In the records below, the line with "Anal (530, 147)" opens the range and the line with "ヘルプ (36, 562)" closes it; print that range exactly and nothing else.

══ Source material ══

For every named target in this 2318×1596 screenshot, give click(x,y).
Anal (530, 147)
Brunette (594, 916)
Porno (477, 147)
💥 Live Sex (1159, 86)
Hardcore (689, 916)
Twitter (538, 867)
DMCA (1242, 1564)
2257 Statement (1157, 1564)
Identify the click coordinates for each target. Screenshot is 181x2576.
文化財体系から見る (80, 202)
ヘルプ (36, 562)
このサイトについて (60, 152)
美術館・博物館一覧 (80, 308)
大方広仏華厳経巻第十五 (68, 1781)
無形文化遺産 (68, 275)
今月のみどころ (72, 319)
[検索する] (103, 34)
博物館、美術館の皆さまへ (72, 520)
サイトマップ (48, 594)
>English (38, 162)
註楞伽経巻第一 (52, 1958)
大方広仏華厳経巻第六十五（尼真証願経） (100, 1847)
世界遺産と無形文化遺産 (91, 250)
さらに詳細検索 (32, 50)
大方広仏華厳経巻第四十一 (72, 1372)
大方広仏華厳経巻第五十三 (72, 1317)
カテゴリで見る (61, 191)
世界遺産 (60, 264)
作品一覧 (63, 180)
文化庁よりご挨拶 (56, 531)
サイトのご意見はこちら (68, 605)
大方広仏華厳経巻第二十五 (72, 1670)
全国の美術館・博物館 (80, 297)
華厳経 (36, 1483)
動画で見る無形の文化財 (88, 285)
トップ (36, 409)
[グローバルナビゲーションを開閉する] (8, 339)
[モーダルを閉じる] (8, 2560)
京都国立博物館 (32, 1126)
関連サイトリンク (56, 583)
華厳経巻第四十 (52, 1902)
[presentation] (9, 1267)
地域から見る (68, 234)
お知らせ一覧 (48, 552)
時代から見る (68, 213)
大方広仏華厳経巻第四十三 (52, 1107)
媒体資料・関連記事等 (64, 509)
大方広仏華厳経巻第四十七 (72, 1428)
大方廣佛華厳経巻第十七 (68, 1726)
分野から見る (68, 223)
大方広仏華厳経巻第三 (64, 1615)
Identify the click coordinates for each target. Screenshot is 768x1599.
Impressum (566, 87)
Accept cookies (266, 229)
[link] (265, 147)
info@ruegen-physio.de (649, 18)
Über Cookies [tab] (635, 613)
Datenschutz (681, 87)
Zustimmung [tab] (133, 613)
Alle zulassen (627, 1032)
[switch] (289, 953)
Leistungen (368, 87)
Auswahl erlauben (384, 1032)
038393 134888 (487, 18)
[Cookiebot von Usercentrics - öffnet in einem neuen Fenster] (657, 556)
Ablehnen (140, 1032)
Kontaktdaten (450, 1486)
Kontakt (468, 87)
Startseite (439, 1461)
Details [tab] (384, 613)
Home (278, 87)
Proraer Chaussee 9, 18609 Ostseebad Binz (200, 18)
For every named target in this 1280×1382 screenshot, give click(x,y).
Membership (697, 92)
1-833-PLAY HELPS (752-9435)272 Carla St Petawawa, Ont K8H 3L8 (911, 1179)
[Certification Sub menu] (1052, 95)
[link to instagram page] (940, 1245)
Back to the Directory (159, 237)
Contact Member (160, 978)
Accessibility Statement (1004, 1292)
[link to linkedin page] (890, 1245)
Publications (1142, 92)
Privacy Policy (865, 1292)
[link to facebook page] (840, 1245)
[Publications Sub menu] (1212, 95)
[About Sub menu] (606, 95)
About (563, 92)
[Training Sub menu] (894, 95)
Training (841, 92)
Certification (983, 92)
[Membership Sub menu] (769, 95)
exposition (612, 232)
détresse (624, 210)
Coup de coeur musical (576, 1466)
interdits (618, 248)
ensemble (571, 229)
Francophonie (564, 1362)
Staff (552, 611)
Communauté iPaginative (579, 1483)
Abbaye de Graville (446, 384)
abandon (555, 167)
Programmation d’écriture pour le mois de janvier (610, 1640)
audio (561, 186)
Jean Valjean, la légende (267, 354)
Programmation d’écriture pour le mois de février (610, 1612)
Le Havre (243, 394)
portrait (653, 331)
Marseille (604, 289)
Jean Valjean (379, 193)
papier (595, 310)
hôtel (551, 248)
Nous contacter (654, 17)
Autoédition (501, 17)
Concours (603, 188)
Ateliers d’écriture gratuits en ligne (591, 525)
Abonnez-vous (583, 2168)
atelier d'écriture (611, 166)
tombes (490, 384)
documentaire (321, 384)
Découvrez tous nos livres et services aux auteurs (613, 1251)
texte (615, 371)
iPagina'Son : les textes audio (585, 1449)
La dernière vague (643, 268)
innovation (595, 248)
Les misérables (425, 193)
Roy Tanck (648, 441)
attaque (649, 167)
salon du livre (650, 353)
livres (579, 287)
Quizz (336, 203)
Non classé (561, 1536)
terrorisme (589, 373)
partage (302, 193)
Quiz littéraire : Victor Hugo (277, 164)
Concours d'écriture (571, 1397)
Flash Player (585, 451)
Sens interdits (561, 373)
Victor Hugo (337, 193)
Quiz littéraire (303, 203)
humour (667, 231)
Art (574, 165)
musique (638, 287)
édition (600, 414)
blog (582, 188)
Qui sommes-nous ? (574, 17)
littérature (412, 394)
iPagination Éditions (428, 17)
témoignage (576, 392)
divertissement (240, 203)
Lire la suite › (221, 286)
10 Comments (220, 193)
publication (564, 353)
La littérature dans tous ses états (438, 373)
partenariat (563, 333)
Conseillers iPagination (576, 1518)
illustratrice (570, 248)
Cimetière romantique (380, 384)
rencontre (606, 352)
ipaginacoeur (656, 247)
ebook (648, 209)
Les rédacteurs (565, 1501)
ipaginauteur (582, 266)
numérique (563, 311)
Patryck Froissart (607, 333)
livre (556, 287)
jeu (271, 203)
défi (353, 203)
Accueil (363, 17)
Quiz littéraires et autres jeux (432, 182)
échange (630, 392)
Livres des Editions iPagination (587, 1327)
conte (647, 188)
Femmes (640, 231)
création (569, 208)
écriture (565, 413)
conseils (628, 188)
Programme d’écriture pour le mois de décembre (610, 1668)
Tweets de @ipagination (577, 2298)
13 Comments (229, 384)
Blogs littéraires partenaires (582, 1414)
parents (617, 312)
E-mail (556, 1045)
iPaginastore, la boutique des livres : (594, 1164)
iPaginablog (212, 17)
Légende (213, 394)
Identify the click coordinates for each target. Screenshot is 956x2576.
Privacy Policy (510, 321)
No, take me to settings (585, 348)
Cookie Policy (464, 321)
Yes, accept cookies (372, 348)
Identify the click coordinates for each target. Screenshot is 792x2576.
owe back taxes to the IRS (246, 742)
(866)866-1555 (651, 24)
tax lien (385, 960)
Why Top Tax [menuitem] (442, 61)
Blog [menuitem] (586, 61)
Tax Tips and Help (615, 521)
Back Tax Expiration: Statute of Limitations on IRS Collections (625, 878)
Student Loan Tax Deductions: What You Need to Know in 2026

═══

__Written answer__
Anal (530, 147)
Brunette (594, 916)
Porno (477, 147)
💥 Live Sex (1159, 86)
Hardcore (689, 916)
Twitter (538, 867)
DMCA (1242, 1564)
2257 Statement (1157, 1564)
Identify the click coordinates for each target. Screenshot is 181x2576.
文化財体系から見る (80, 202)
ヘルプ (36, 562)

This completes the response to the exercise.